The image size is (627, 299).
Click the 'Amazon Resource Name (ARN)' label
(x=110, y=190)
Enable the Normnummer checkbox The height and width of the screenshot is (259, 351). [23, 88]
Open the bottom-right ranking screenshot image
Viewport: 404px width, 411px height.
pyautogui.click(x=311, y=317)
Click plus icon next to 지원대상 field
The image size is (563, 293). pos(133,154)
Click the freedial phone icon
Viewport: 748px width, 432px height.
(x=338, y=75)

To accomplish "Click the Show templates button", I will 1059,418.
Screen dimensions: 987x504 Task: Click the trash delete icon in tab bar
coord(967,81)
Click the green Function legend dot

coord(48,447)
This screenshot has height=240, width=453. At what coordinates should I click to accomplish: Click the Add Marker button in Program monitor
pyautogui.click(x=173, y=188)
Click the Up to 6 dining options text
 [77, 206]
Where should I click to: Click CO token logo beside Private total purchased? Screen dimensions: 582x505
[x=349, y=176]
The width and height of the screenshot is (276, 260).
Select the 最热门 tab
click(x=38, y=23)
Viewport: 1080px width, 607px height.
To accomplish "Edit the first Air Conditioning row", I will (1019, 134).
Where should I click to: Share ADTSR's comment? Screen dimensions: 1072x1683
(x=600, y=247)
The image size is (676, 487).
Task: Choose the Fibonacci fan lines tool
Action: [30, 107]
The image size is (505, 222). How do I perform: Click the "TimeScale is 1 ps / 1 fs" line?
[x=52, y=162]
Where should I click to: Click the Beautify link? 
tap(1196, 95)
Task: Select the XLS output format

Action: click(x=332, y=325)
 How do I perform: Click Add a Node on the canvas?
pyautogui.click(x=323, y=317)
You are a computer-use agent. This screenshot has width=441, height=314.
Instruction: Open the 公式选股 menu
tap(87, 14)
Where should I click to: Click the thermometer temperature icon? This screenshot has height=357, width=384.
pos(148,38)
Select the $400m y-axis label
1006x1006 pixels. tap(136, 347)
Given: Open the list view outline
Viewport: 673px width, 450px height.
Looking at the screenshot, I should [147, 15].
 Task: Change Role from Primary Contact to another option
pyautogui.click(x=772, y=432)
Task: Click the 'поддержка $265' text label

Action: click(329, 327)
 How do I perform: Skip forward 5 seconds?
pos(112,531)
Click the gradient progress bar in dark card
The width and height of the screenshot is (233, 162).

┄┄┄┄┄┄┄┄┄┄

Stated problem
Rewrite the part that opens with the line containing "The width and height of the screenshot is (276, 260)." and closes with the line containing "pos(148,38)", replacing "Where should I click to" with "Where do I click to" and leaving every other part of those lines unchanged.

Result of the task
The width and height of the screenshot is (276, 260).
Select the 最热门 tab
click(x=38, y=23)
Viewport: 1080px width, 607px height.
To accomplish "Edit the first Air Conditioning row", I will (1019, 134).
Where do I click to: Share ADTSR's comment? Screen dimensions: 1072x1683
(x=600, y=247)
The image size is (676, 487).
Task: Choose the Fibonacci fan lines tool
Action: [30, 107]
The image size is (505, 222). How do I perform: Click the "TimeScale is 1 ps / 1 fs" line?
[x=52, y=162]
Where do I click to: Click the Beautify link? 
tap(1196, 95)
Task: Select the XLS output format

Action: click(x=332, y=325)
 How do I perform: Click Add a Node on the canvas?
pyautogui.click(x=323, y=317)
You are a computer-use agent. This screenshot has width=441, height=314.
Instruction: Open the 公式选股 menu
tap(87, 14)
Where do I click to: Click the thermometer temperature icon? This screenshot has height=357, width=384.
pos(148,38)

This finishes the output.